The specific formylation of initiator methionyl-tRNA (Met-tRNA) by methionyl-tRNA formyltransferase (MTF) is important for the initiation of protein synthesis in Escherichia coli. The determinants for formylation are located in the acceptor stem and in the dihydrouridine (D) stem of the initiator tRNA (tRNA(fMet)). Here, we have used ethylation interference analysis to study the interactions between the Met-tRNA(fMet) and MTF in solution. We have identified three clusters of phosphates in the tRNA that, when ethylated, interfere with binding of MTF. Interference due to ethylation of phosphates in the acceptor stem and in the D stem is most likely due to the close proximity of the protein as seen in the crystal structure of the MTF.fMet-tRNA(fMet) complex. The third cluster of phosphates, whose ethylation interferes with binding of MTF, is dispersed along the anticodon stem, which is distal to the sites of tRNA protein contacts. Interestingly, these latter positions correspond to sites of increased cleavages by RNase V1 in RNA footprinting experiments.
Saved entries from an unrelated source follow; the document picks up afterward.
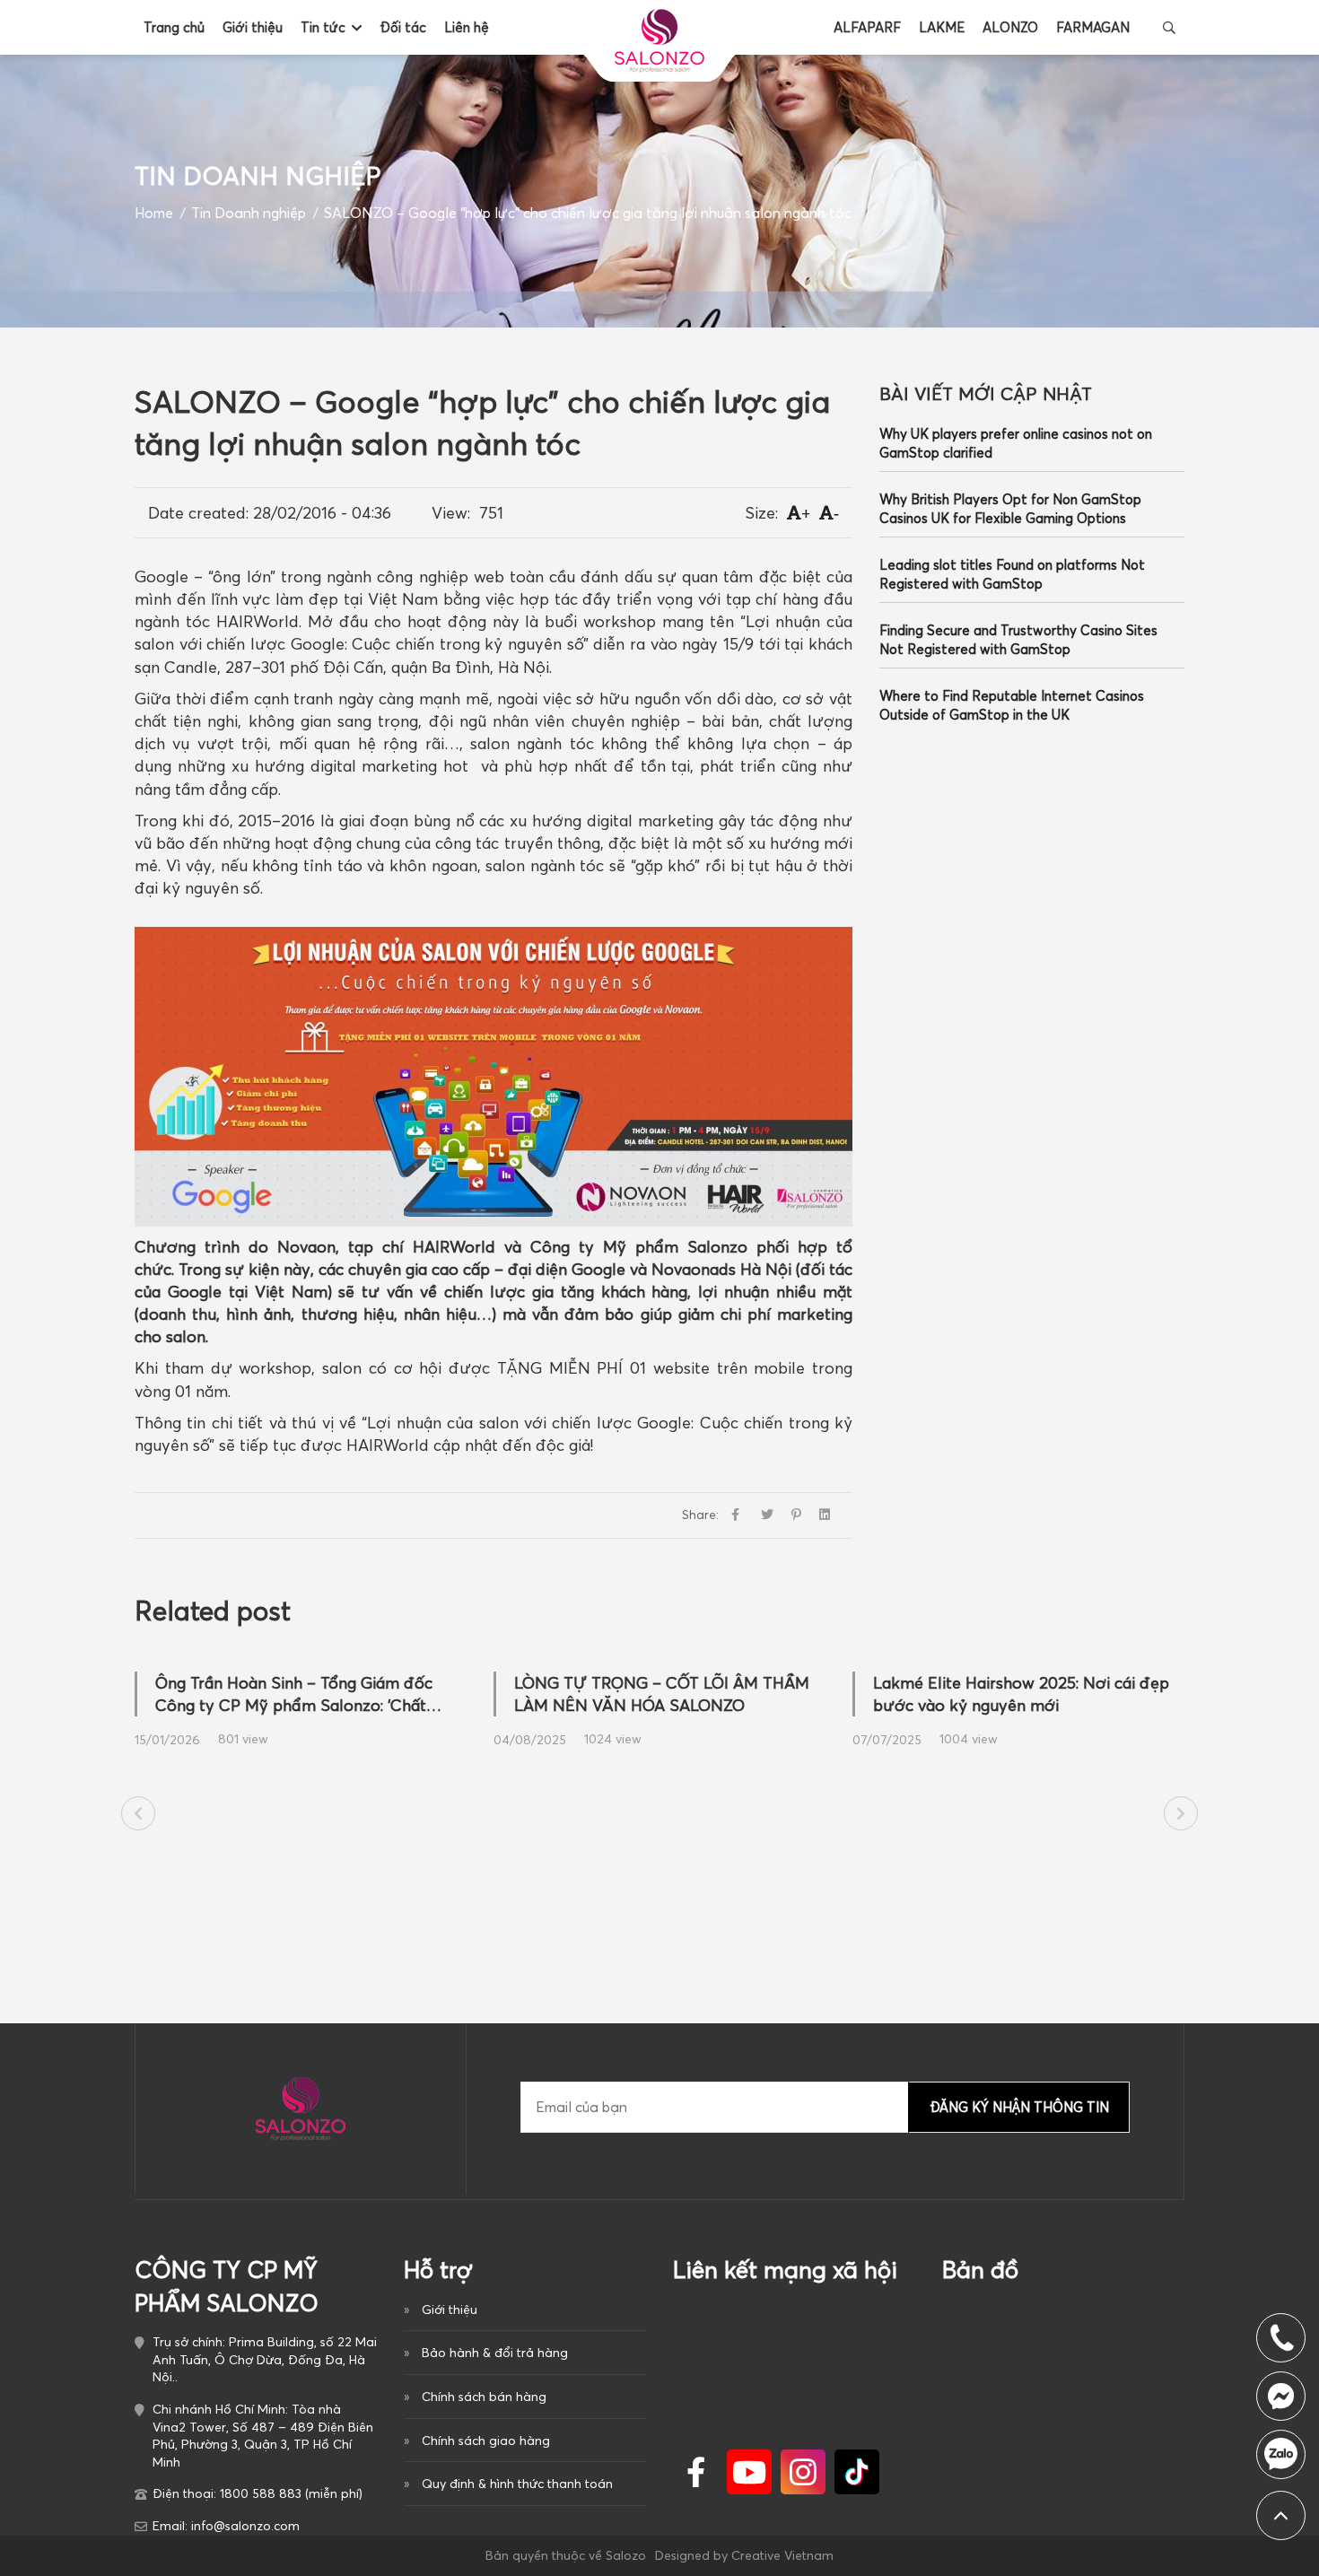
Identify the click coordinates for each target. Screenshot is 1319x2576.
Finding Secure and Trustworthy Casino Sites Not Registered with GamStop (1018, 640)
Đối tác (403, 27)
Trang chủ (174, 27)
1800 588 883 (1281, 2454)
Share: (700, 1514)
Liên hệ (466, 27)
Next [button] (1181, 1813)
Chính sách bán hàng (484, 2396)
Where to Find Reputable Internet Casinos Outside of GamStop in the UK (1011, 705)
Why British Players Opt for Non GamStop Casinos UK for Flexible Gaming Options (1010, 509)
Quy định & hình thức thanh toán (517, 2484)
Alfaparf (867, 27)
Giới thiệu (253, 27)
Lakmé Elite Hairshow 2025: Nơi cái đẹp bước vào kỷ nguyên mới (1021, 1694)
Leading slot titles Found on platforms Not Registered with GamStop (1012, 574)
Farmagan (1093, 27)
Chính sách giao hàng (486, 2440)
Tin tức (323, 27)
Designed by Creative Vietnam (744, 2555)
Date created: (198, 512)
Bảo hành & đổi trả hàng (495, 2353)
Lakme (942, 27)
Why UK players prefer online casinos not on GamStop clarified (1015, 443)
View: (451, 512)
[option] (300, 1703)
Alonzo (1010, 27)
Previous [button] (138, 1813)
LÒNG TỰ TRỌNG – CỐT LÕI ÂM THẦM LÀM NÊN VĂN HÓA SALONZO (661, 1694)
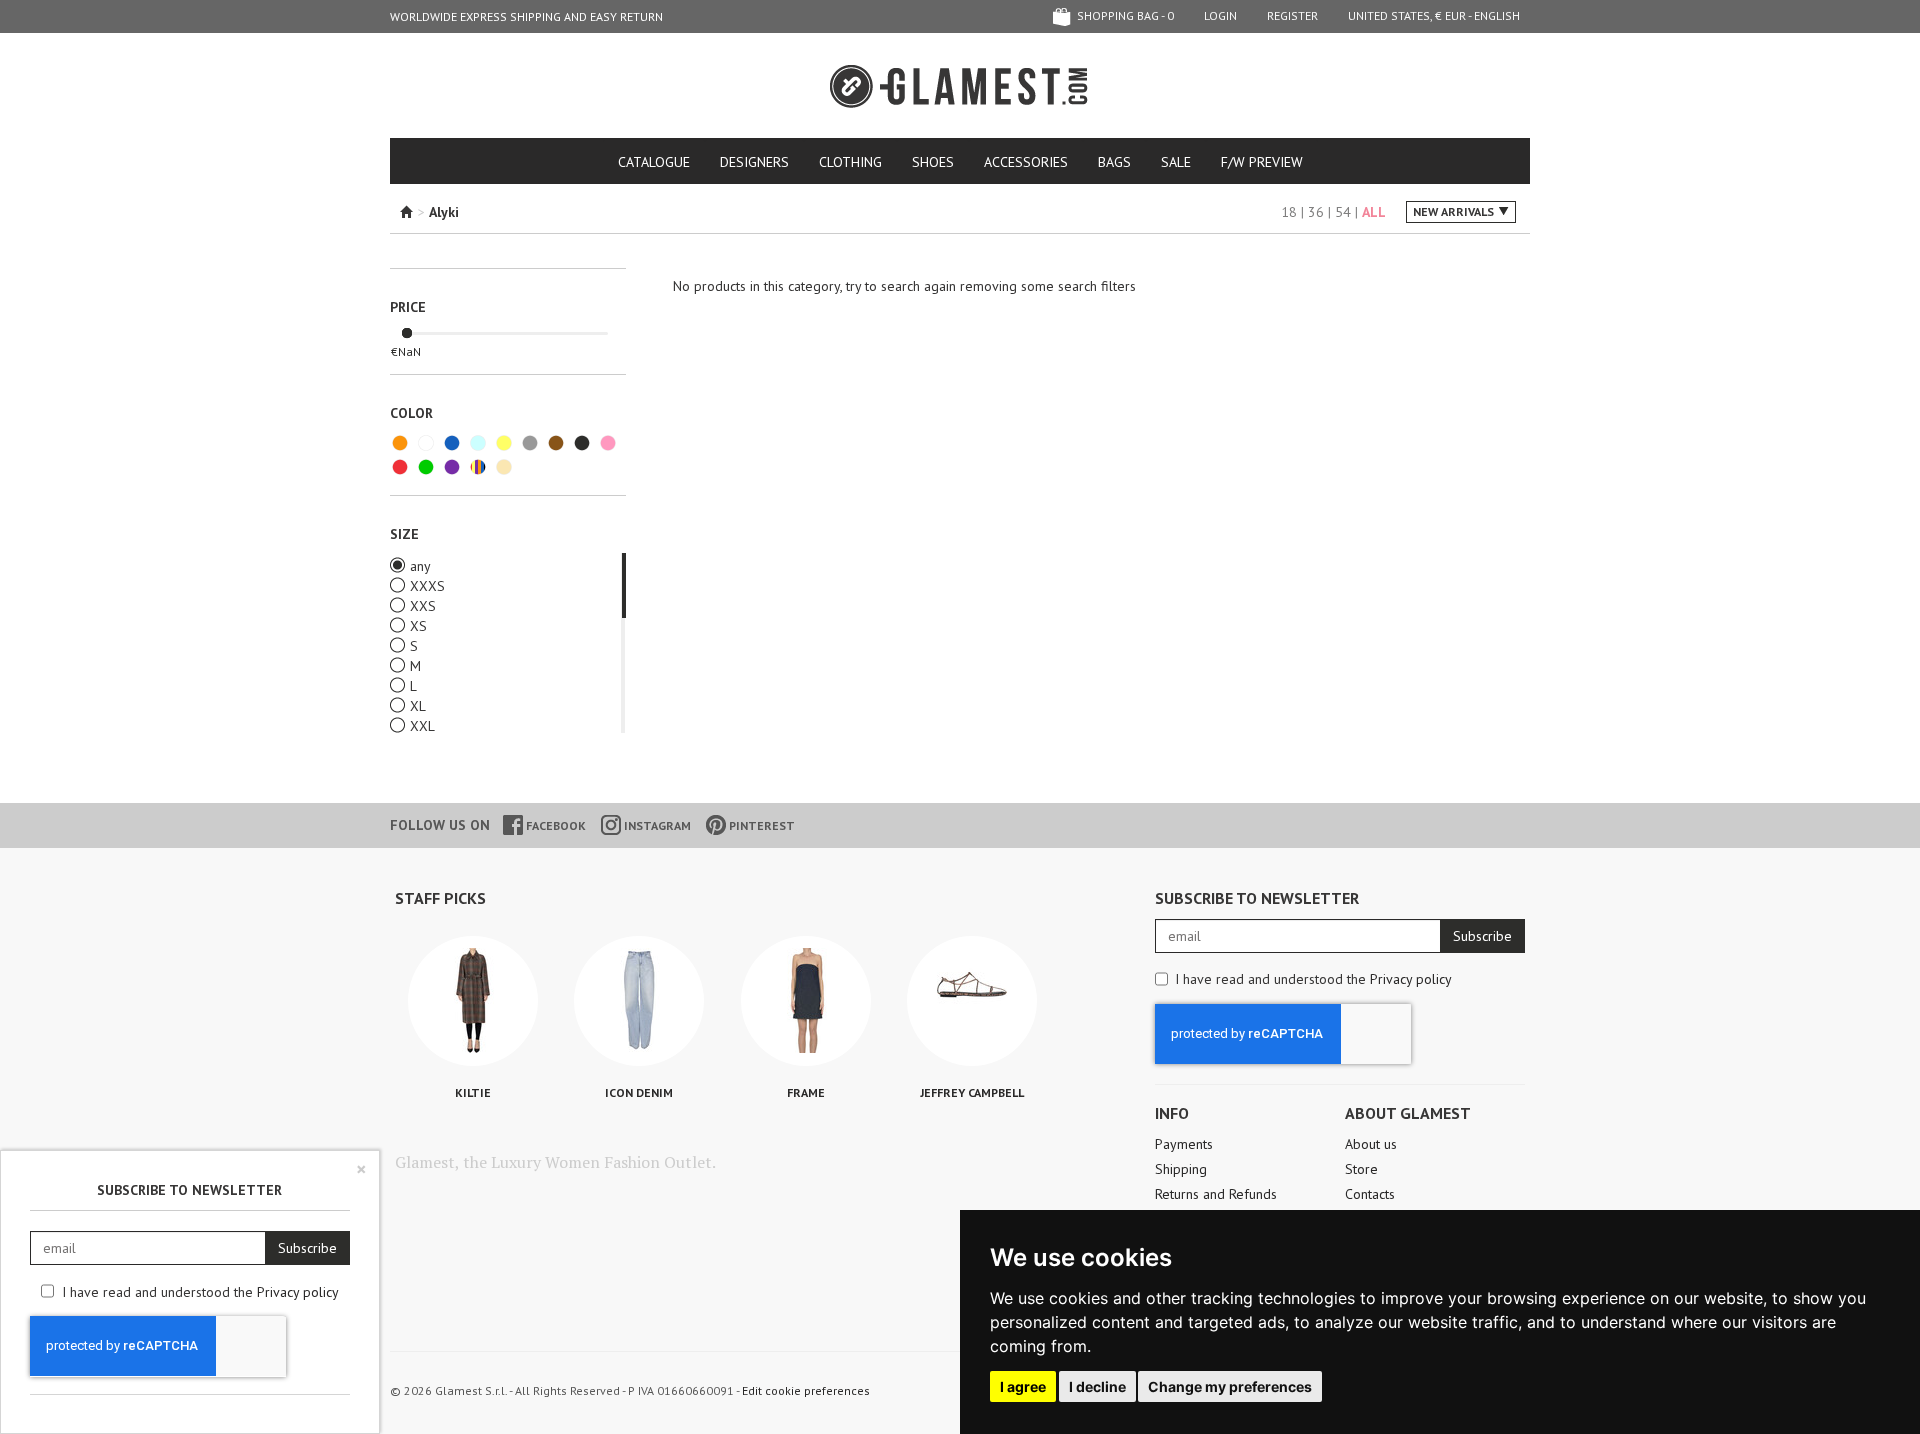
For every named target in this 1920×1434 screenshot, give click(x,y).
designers (754, 162)
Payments (1184, 1144)
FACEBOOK (554, 825)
Together, these results suggest that in addition to the protein, which binds to the substrate tRNA in an induced fit mechanism, the tRNA also undergoes induced structural changes during its binding to MTF.

Figure 1

Cloverleaf structure of E.coli initiator Met-tRNA_N. Nucleotides playing a major role in formylation are shaded dark gray, whereas those playing a minor role are shaded light gray. RNase cleavages that are decreased in the presence of MTF are indicated in red, whereas those that are increased are indicated in green. Arrows, RNase T2 cleavage; arrowheads, RNase V1 cleavage. Figure is reproduced from Ramesh et al. (20).

Figure 2

(A) Autoradiogram of a 15% denaturing polyacrylamide gel of phosphate alkylation experiments with ENU on 5′-[³²P]-labeled Met-tRNA_N using either conditions that preserve the tertiary structure of the tRNA (with Mg²⁺ ions and 20°C) or conditions where the tRNA is denatured (no Mg²⁺ ions and 90°C). Lane OH, alkaline ladder; lane T1, sequencing ladder generated by cleavage with RNase T1. Increasing amounts of ENU (70, 140, 210 and 280 mM) were used for ethylation. Lane 0, incubation control without the addition of ENU. (B) Phosphates that are unreactive under native conditions [indicated by arrows in (A)] are marked by spheres in the three-dimensional wireframe model of the tRNA.

Figure 3

Ethylation interference analysis on MTF.Met-tRNA_N complex formation. The 5′-[³²P]-labeled tRNA was ethylated under native conditions prior to incubation with 0.5 and 0.75 µM MTF. Following native gel electrophoresis to separate unbound and bound tRNA, an alkaline incubation step was used to cleave the tRNA at the ethylated phosphates. An autoradiogram of a 15% denaturing polyacrylamide gel is shown. Lane F, free tRNA (unbound); lane C, tRNA complexed to MTF (bound). Lane U, ethylated 5′-[³²P]-labeled Met-tRNA_N before selection by binding to MTF; lane OH, alkaline ladder; lane T1, sequencing ladder generated by cleavage with RNase T1; lane 0, incubation control without the addition of ENU.

Figure 4

Quantitation of the results obtained from the ethylation interference experiments using (A) Met-tRNA_N or (B) uncharged tRNA_N. The definition of interference is given in the Materials and Methods. The plot represents the average of three independent experiments. Due to spontaneous scission of the tRNA at certain sites, data on some of the phosphate positions are missing: these are p13–p15, p19–p21, p33 and p55–p57. In addition, the extreme ends of the tRNA (p1–p7 and p72–p76) could not be resolved on the gels. Positions where interference is seen in both charged and uncharged tRNA are marked by filled arrowheads; those that essentially show interference with charged tRNA are marked with empty arrowheads on top of the graphs.

Figure 5

X-ray structure of E.coli MTF.fMet-tRNA complex (31) drawn using RASMOL version 2.6 with coordinates obtained from the Protein Data Bank (PDB code 2FMT). MTF is colored gold, the tRNA is in blue wireframe, except for those positions which (A) show decreased (red spacefill) or increased (green spacefill) RNase V1 and T2 cleavage. (B) Same color code for MTF and tRNA, phosphates which show ethylation interference are highlighted in either red spacefill (matching the decreased RNase cleavage) or green spacefill (matching increased RNase cleavage).